I won't comment on Pironi but rather on the book you refer to. Regardless of how one views Didier Pironi, in my humble opinion the book is under-researched (to be polite) & hagiographic (to be blunt). When you have read a little about early 1980s Ferrari, it's hard not to be angry about all the fact-twisting and carefully, biased selection of third-rate sources (take a look at the book's footnotes). I know it might be shocking, but it's not because one finds that 'x' said 'y' that it is automatically true: who that 'x' was and what kind of access he/she had with the issue at question matters. It's something one learns in the first year of any undergraduate course in History, but then, it seems the author is known for publishing books denouncing the BBC for spreading 'cultural marxism'...
One big example: the book's argument that after Imola 82 everything was well and nice at Ferrari and that at Zolder Villeneuve was at peace with what had happened the previous race. I remember that one of the footnotes supporting such claim consisted of an interview with an unamed Ferrari workers at the gates of the factory or something of the sort published in the Italian press (so it appears in the book...).
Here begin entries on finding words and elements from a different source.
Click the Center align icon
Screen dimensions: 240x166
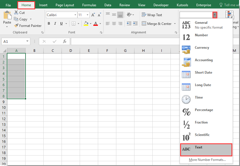(x=114, y=24)
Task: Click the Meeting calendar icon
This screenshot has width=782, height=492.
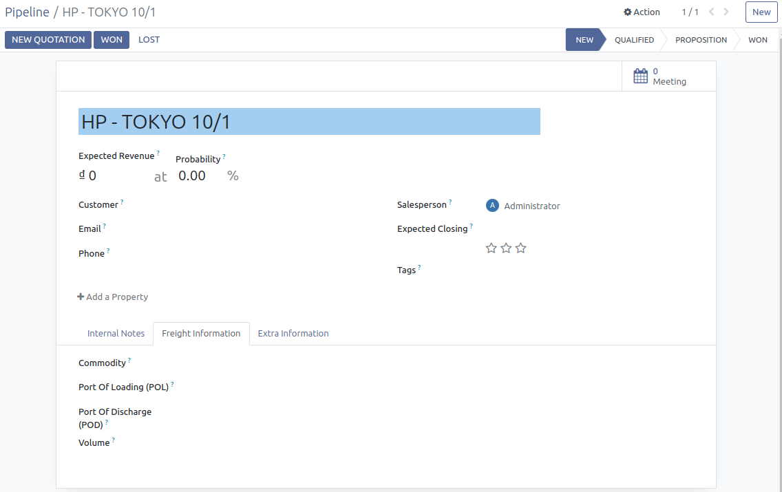Action: click(640, 76)
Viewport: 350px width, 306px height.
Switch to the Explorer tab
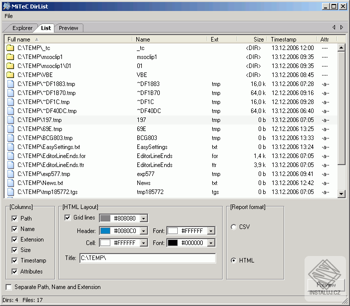point(22,28)
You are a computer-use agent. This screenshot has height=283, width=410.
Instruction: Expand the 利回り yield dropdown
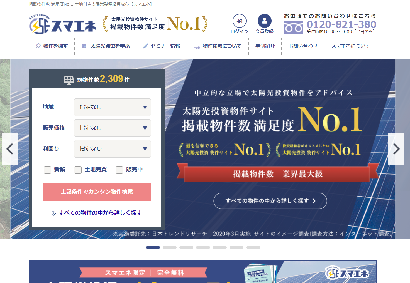click(x=112, y=149)
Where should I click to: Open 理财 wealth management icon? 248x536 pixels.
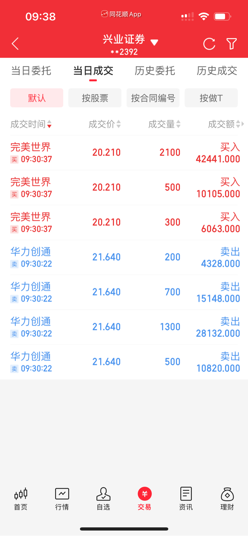[x=227, y=499]
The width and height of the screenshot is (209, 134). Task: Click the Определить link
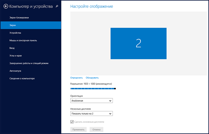click(x=76, y=78)
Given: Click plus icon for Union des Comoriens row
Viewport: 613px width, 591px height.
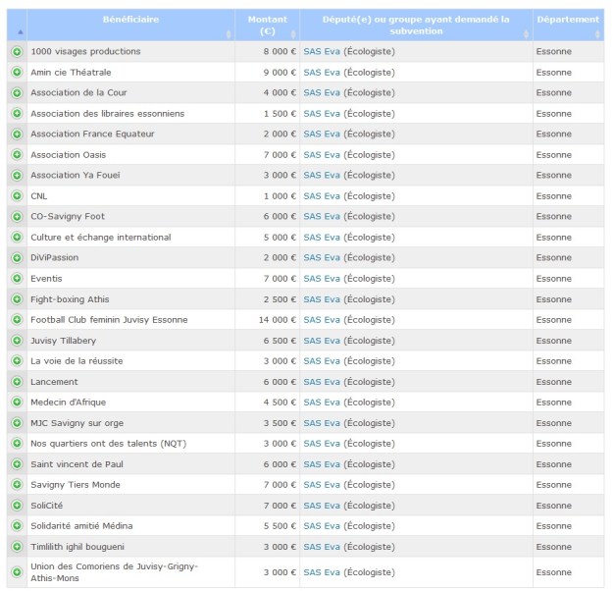Looking at the screenshot, I should [x=17, y=571].
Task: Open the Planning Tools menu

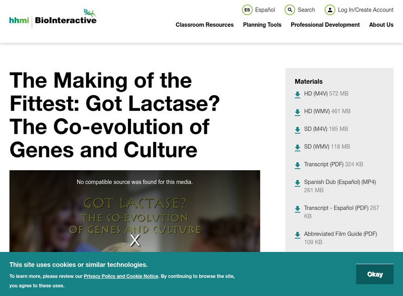Action: [x=261, y=24]
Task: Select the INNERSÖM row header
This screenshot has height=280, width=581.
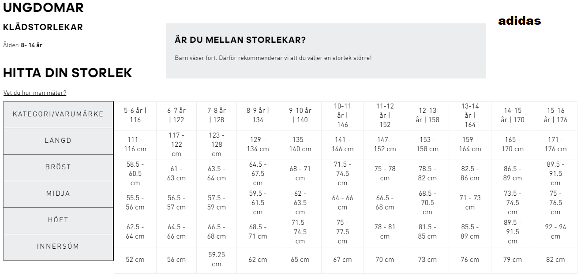Action: [58, 247]
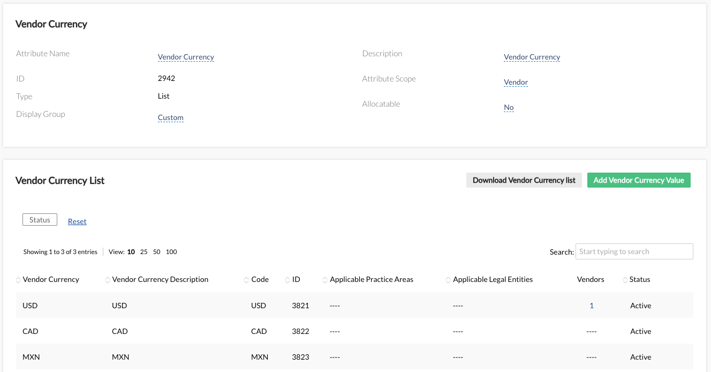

Meanwhile you have testimonies (published before that book had appeared in Forghieri's bio or the Mehes book on Gilles, per instance) from Mauro Forghieri, Antonio Tomaini (Gilles' race enginner), Tommaso Carletti (Pironi's race engineer) stating the exact opposite. You have Alain Prost who in the Folley book (Prost vs Senna, 2009!) tells the story of Gilles calling him in the week after Imola angry as hell (and some interesting reflections on Pironi's lifestyle and disregard of danger). Furthermore, you can very easily find on youtube TV interviews from RAI with key Italian journalists (as well as Piccinini & Gilles' wife) telling you a very different story, not to say of a 'recent' number from AISA (https://www.aisastor.../monografia-99/) on the same vein.
I doubt, however, that the author actually reads and understands Italian (or anything other than English for that matter).
So far, the best balanced portraits that I have read on Pironi are Martine Camus' biography published only in French by Ed. du Palmier, which although very classic (on the 'and then they went to Monza' style) puts in several revealing testimonies; and Mark Hughes articles for Motorsport (which you can find on their archive). They tell the story of a man who although not as gifted and fast as Gilles' was not that far behind and was professionally determined to pull in all factors towards becoming a WDC, including shifting the intra-politics of Ferrari towards his own benefit. Gilles' death triggered an anti-Pironi reaction, which has since been tempered by the (in hindsight) assumption that he was simply being professional and trying to do what racers are supposed to do: win. One constant that always comes to the forefront, though, is that in his obsession with speed the man courted danger uncessarily & too often (see Prost's comments on the Folley book).